### Your objective
Check each line of the data for "will", and copy the ones that have it.
(Records for processing begins)
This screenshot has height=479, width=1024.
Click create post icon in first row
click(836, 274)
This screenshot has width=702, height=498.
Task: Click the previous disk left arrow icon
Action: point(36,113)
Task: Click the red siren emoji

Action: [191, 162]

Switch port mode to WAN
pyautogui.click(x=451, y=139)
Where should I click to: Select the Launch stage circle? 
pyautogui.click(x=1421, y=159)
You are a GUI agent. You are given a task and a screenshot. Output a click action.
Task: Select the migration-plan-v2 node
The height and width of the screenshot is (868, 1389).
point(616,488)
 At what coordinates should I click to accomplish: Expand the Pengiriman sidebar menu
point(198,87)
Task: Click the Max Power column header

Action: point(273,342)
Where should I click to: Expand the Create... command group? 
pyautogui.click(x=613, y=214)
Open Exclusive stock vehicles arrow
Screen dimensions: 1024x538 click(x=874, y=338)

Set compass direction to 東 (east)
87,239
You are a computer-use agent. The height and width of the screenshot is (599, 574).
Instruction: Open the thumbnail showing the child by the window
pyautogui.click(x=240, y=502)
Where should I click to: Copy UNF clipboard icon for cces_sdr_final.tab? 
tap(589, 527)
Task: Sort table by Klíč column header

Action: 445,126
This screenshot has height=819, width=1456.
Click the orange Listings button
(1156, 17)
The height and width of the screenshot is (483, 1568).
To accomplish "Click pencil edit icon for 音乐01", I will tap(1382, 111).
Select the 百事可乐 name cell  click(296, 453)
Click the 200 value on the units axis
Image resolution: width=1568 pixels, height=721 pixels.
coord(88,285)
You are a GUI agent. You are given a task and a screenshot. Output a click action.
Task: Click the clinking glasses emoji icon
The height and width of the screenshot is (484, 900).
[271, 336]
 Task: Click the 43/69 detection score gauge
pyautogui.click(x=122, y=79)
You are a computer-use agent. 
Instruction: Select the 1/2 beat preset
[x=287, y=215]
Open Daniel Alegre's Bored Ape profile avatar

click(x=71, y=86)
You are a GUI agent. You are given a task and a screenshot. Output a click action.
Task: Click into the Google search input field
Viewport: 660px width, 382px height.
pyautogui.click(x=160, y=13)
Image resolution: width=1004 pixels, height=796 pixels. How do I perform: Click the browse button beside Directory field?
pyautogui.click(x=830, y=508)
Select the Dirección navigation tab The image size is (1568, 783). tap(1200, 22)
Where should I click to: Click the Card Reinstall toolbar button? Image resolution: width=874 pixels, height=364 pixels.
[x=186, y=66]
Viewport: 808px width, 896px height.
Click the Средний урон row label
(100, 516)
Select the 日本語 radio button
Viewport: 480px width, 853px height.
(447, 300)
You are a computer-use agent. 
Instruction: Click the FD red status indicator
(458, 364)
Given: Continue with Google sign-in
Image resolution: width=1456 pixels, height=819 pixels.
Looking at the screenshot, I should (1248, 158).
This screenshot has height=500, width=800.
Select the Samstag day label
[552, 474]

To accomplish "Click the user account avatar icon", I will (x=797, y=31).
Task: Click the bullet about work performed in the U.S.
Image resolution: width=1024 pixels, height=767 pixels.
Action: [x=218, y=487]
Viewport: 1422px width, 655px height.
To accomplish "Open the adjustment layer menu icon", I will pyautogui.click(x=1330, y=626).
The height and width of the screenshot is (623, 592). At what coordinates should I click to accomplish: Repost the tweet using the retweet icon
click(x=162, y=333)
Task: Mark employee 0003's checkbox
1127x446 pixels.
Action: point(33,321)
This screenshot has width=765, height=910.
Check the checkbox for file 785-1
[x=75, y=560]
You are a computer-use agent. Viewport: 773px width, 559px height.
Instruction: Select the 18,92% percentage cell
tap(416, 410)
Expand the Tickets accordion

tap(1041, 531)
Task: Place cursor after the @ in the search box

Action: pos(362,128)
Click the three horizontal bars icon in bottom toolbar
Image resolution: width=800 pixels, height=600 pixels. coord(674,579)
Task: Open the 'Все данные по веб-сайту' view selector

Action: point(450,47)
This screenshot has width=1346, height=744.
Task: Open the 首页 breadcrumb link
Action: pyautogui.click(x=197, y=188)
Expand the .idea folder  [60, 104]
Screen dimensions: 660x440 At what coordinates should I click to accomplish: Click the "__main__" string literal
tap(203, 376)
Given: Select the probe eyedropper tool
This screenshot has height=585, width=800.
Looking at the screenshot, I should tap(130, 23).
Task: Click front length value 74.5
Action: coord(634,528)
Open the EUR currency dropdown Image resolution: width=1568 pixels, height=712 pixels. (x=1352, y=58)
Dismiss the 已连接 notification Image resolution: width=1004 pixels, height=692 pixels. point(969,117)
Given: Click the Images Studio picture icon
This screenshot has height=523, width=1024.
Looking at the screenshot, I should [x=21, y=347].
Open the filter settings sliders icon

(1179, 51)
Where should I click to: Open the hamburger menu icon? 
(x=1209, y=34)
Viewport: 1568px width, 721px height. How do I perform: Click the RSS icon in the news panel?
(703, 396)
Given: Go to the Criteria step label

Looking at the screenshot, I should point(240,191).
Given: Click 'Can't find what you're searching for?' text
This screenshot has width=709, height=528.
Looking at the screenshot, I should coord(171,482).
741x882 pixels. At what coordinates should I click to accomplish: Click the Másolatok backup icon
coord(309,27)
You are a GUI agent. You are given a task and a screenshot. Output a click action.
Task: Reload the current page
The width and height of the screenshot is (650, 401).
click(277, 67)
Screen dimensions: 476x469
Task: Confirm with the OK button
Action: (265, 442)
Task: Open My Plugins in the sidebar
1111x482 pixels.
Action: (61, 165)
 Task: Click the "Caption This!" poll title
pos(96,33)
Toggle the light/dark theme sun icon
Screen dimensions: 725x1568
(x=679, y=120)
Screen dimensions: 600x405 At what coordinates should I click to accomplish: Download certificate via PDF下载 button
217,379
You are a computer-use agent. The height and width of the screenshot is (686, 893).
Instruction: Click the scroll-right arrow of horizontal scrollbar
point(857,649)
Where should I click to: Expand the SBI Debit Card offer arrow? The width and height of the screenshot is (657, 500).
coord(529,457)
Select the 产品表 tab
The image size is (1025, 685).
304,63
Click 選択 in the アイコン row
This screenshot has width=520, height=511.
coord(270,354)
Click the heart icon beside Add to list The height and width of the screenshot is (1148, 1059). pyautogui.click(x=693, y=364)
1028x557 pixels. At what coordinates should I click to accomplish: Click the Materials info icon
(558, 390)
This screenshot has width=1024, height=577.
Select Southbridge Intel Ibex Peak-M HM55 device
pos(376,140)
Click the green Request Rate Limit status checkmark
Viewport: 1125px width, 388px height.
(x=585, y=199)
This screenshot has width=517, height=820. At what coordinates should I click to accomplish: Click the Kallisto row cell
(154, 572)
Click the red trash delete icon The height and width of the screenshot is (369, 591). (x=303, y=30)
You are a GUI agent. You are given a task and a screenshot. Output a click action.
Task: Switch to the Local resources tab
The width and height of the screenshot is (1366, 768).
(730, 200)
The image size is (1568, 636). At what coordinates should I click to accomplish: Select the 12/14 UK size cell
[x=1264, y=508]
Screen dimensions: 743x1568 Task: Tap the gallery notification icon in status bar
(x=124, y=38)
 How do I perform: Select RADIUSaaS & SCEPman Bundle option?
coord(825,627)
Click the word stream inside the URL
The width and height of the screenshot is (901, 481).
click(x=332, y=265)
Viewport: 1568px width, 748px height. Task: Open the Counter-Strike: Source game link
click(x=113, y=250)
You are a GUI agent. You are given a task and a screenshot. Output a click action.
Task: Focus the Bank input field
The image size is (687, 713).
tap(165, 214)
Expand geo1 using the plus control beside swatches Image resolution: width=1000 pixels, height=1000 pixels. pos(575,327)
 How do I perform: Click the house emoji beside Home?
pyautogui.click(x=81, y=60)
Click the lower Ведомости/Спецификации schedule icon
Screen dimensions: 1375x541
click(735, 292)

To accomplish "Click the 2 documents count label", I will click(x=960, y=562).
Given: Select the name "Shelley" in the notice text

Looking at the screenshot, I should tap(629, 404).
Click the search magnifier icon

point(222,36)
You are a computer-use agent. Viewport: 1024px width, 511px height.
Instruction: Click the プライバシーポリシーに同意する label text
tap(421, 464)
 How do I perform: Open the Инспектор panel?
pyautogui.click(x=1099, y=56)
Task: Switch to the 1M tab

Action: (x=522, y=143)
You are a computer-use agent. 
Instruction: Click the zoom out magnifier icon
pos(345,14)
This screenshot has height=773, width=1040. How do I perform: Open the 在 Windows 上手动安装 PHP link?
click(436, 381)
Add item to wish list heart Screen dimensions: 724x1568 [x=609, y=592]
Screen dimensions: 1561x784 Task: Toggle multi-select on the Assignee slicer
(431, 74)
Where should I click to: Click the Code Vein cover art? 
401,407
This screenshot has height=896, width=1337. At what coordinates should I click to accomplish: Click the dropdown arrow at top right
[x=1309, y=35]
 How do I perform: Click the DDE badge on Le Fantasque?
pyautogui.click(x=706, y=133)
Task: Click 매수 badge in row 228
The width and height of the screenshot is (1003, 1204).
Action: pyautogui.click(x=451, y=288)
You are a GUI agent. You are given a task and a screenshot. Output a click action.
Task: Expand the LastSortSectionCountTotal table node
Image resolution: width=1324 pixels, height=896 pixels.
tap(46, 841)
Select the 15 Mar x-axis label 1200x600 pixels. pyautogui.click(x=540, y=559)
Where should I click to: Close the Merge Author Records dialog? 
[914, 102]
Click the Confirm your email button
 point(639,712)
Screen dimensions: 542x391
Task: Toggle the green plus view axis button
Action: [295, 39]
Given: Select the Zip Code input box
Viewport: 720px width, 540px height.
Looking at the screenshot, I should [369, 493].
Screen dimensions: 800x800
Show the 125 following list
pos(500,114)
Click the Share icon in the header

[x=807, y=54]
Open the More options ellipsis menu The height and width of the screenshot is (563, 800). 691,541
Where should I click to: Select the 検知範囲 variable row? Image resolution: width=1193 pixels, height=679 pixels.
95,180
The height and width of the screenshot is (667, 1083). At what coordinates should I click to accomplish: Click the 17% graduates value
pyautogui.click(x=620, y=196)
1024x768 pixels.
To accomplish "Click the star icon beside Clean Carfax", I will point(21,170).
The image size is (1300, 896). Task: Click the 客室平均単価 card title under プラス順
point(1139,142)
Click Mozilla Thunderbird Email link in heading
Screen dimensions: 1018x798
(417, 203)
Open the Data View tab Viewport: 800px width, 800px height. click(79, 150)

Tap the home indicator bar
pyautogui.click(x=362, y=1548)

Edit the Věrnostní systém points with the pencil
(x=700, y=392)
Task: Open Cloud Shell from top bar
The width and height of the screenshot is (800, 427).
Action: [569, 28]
(Records for processing ends)
### Answer for the task
To accomplish "Click pencil edit icon for 音乐01", I will tap(1382, 111).
To accomplish "Click the user account avatar icon", I will (x=797, y=31).
To accomplish "Open the adjustment layer menu icon", I will pyautogui.click(x=1330, y=626).
To accomplish "Click the 2 documents count label", I will click(x=960, y=562).
To accomplish "Click the star icon beside Clean Carfax", I will point(21,170).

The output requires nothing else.